As already remarked by other you need a DNS hijacking rule for port 53 and for 853 (which nowadays amounts to blocking port 853)

Furthermore you need to set the canary domains for Apple and Google/Firefox

The hard part is blocking DoH servers for that you need e.g. a banip blocklist

I am traveling, so do not have the specific instructions handy but the HTTPS-DNS proxy actually has a setting which does just that (safe the blocking of DoH)

lleachii · October 11, 2024, 10:14am

Just to be clear to both posters with DNS concerns.

A DNS Leak site will show the [Public] IP of the machine that actually did the DNS lookup.

You can configure OpenWrt in one of 2 ways:

your DNS softwware can be configured to use other DNS server (caching DNS)
you configured the OpenWrt to perform the recursive lookup itself (this is a "true" DNS server")

If you configure your machine to do the latter, DNS Leak Tests will show you or your ISP as the nameserver. This is particularly true if you are behind carrier-grade NAT.

I just wanted to note that.

Cthulhu88 · October 11, 2024, 3:38pm

If the resolver implemented by the client is implemented with a fallback to standard DNS, yes.

anomeome · October 11, 2024, 5:04pm

Ya think, well colour me surprised, But, what does that have to do with well known providers, providing well known services, on well known IPs/Ports, Quad9, Google, Cloudflare... Again DoT should not present an issue, DoH on the other hand is problematic, CONTRARY to the post to which I responded.

config rule
	option name 'Block-Public-DNS'
	option enabled '1'
	option src 'lan'
	option dest 'wan'
	option dest_port '53 853 5353'
	option proto 'tcpudp'
	option family 'any'
	option target 'REJECT'

Cthulhu88 · October 11, 2024, 5:42pm

You do not want to block dst port 53, at all. You want to redirect traffic targeting port 53 to your local DNS server. If you block all of these ports and an application/system isn't using your local DNS server, you just broke name resolution.
The blocking approach won't work if the application's resolver doesn't have a fallback to standard DNS at port 53. In this case, you've also broke name resolution.
You asked "Got any examples of DoT or DoH on some other port", and I gave you a practical example that is actually employed in some applications. You didn't make any demand that the DNS server had to be hosted by a well-known/big company.
Well-known services have nothing to do with the possibility of DNS leaks. Applications CAN leak DNS on their own, if programmed in such a way.

'network.rrdns' @7747377c
        "lookup":{"addrs":"Array","timeout":"Integer","server":"String","port":"(unknown)","limit":"Integer"}

As an example, this reverse DNS ubus call employed by LuCI uses its own resolver, accepting a server + port pair, and as such, can leak DNS.

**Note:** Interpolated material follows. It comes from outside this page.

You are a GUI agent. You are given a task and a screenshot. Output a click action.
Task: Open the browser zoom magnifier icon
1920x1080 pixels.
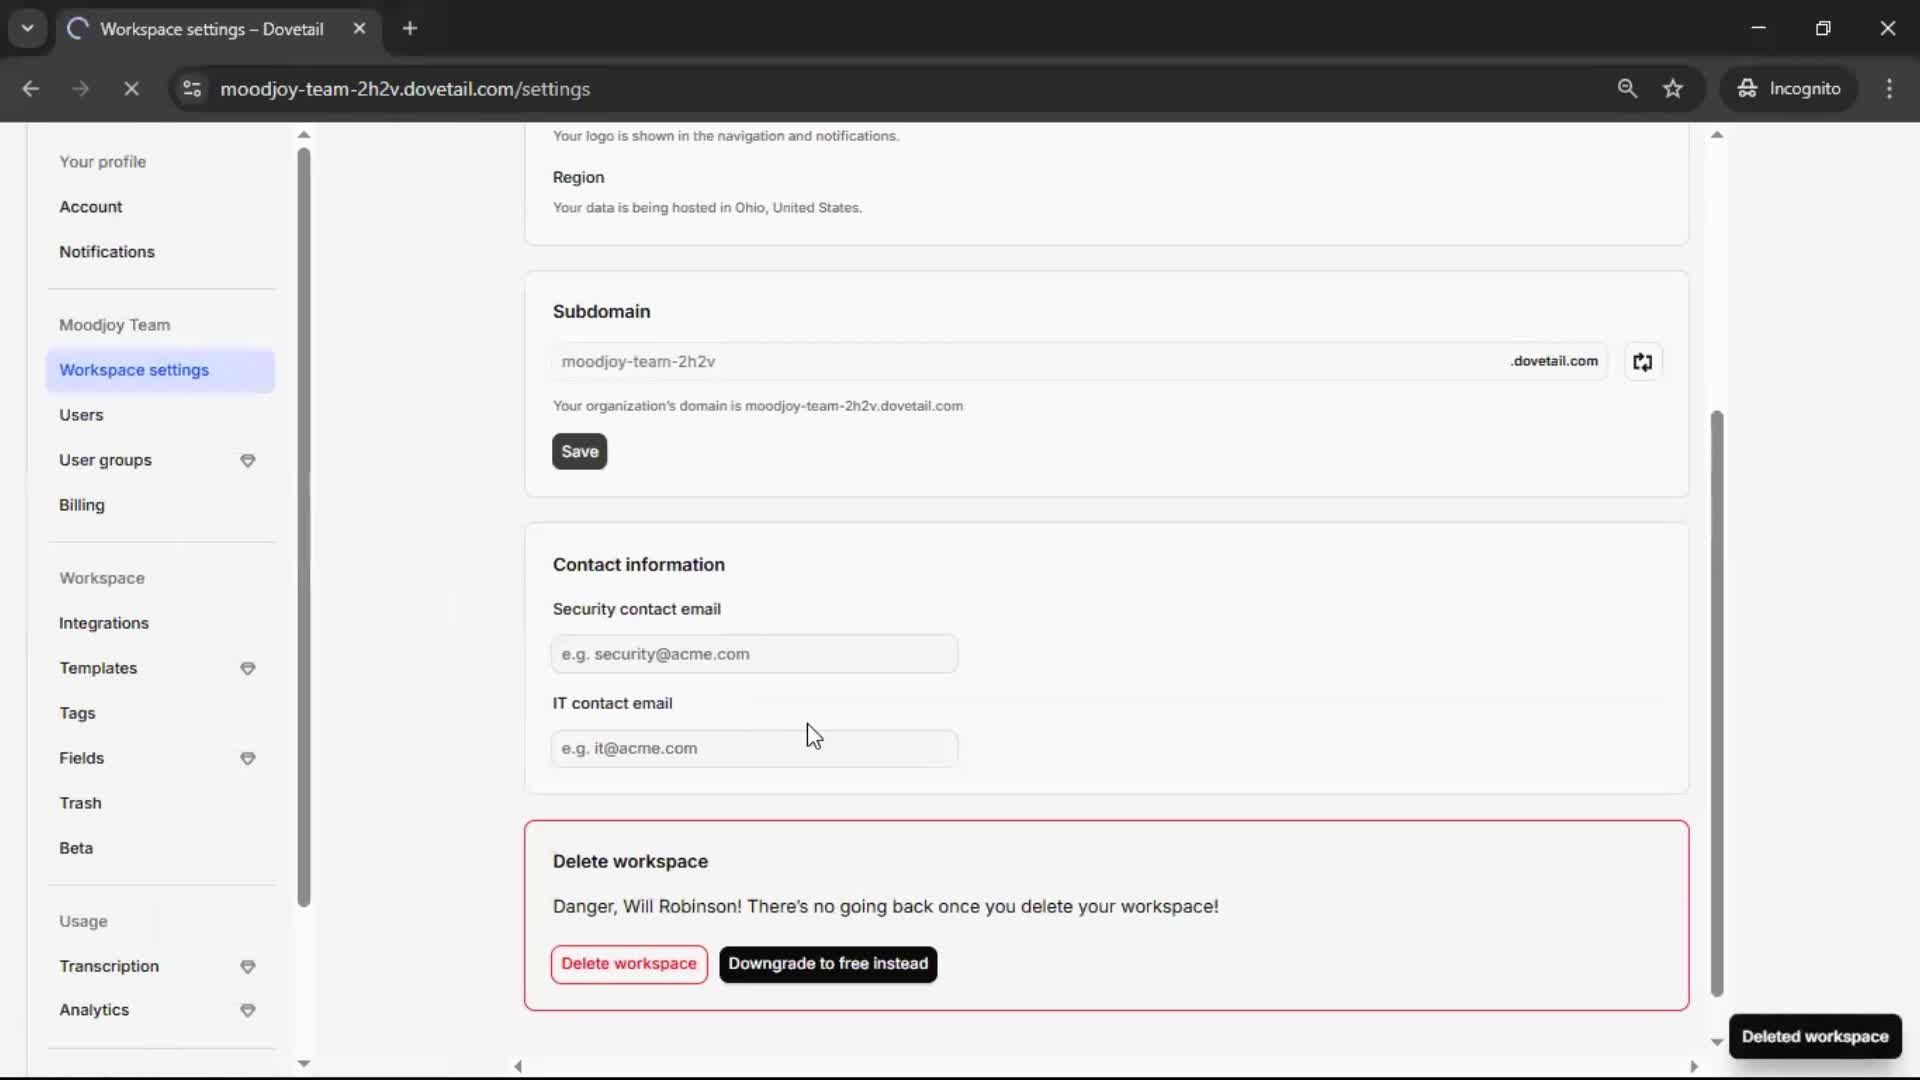pyautogui.click(x=1627, y=89)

Friedrich · October 11, 2024, 9:23pm

Okay thanks again. I am not sure about practical implication from all these aspects. Am I right that it is pretty tricky to filter all DoT/DoH possibilities in order to reach full avoidance of DNS leakage? And is it correct that from a privacy perspective this filtering is not so much of an issue as large companies are not (yet) using it to get their info about "customers"/people?
In fact I think I can try having the phone itself set up as safe for kids and accept its DoT activity. Meanwhile I use the OpenWRT functionality mainly for stationary appliances and hope they stick with unencrypted DNS? Does this make sense? Or is leak to be expected?

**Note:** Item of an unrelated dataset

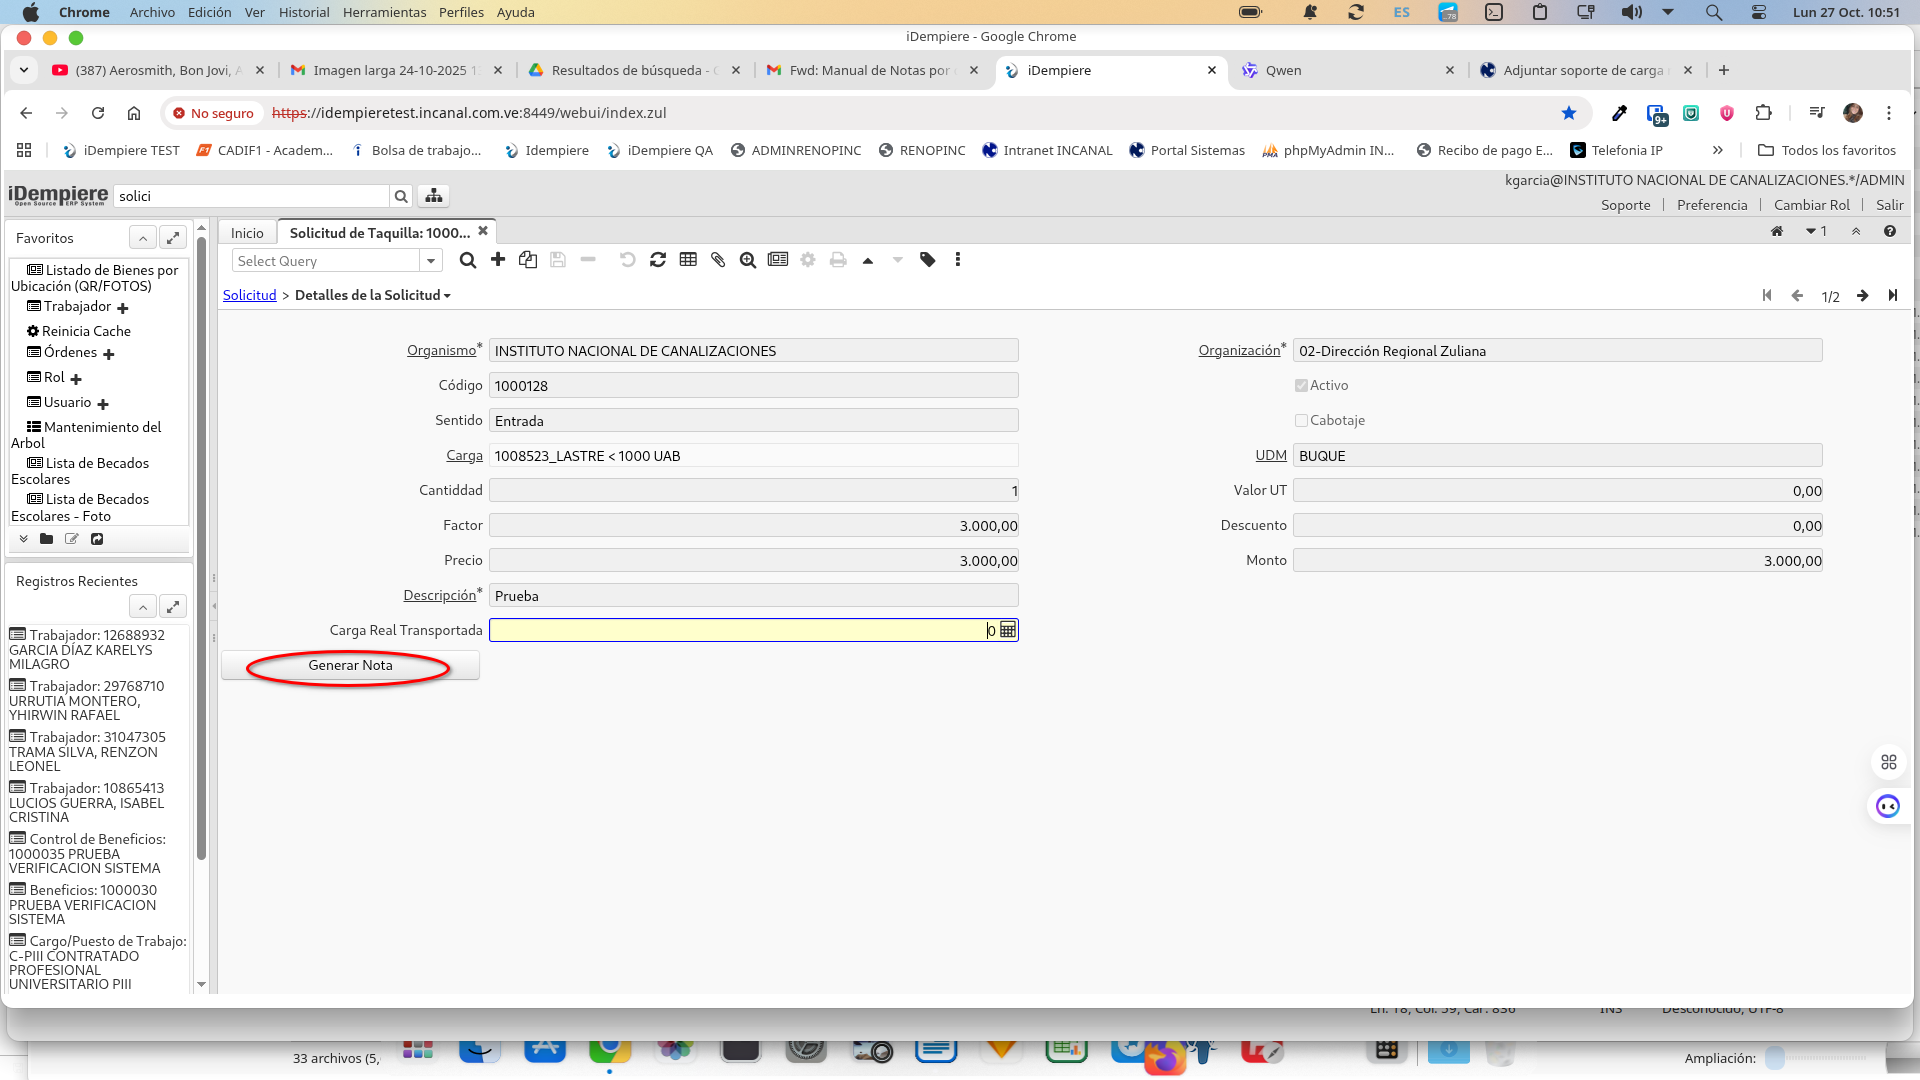Open the Select Query dropdown arrow
The image size is (1920, 1080).
coord(431,261)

Friedrich · October 11, 2024, 10:01pm

Thanks for the guidance! What are these well-know DoH-servers and VPN-IPs? And how to block QUIC? Cheers for some extra help.

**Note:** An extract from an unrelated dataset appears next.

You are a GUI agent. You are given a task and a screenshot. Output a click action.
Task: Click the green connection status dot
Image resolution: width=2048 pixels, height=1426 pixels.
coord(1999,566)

Cthulhu88 · October 11, 2024, 10:35pm

Is this just to prevent your kids from accessing adult content and such? If so, I wouldn't worry to much about theoretical DNS leaks.

Set up port 53 redirection to local host, block 853 (DoT) and follow this guide to block DoH addresses: https://openwrt.org/docs/guide-user/services/banip#blocking_doh
DNS over QUIC is port 853 UDP, while DoT is TCP, so just block 853 TCP and UDP.

If something breaks after that, remove the blocks and leave just the port 53 redirection.

Friedrich · October 13, 2024, 12:44pm

One last question. What about the option "Force DNS" in Adblock? Does it help here? Is it even necessary or is it already implemented with the mentioned firewall rule that blocks ports 53 and 853?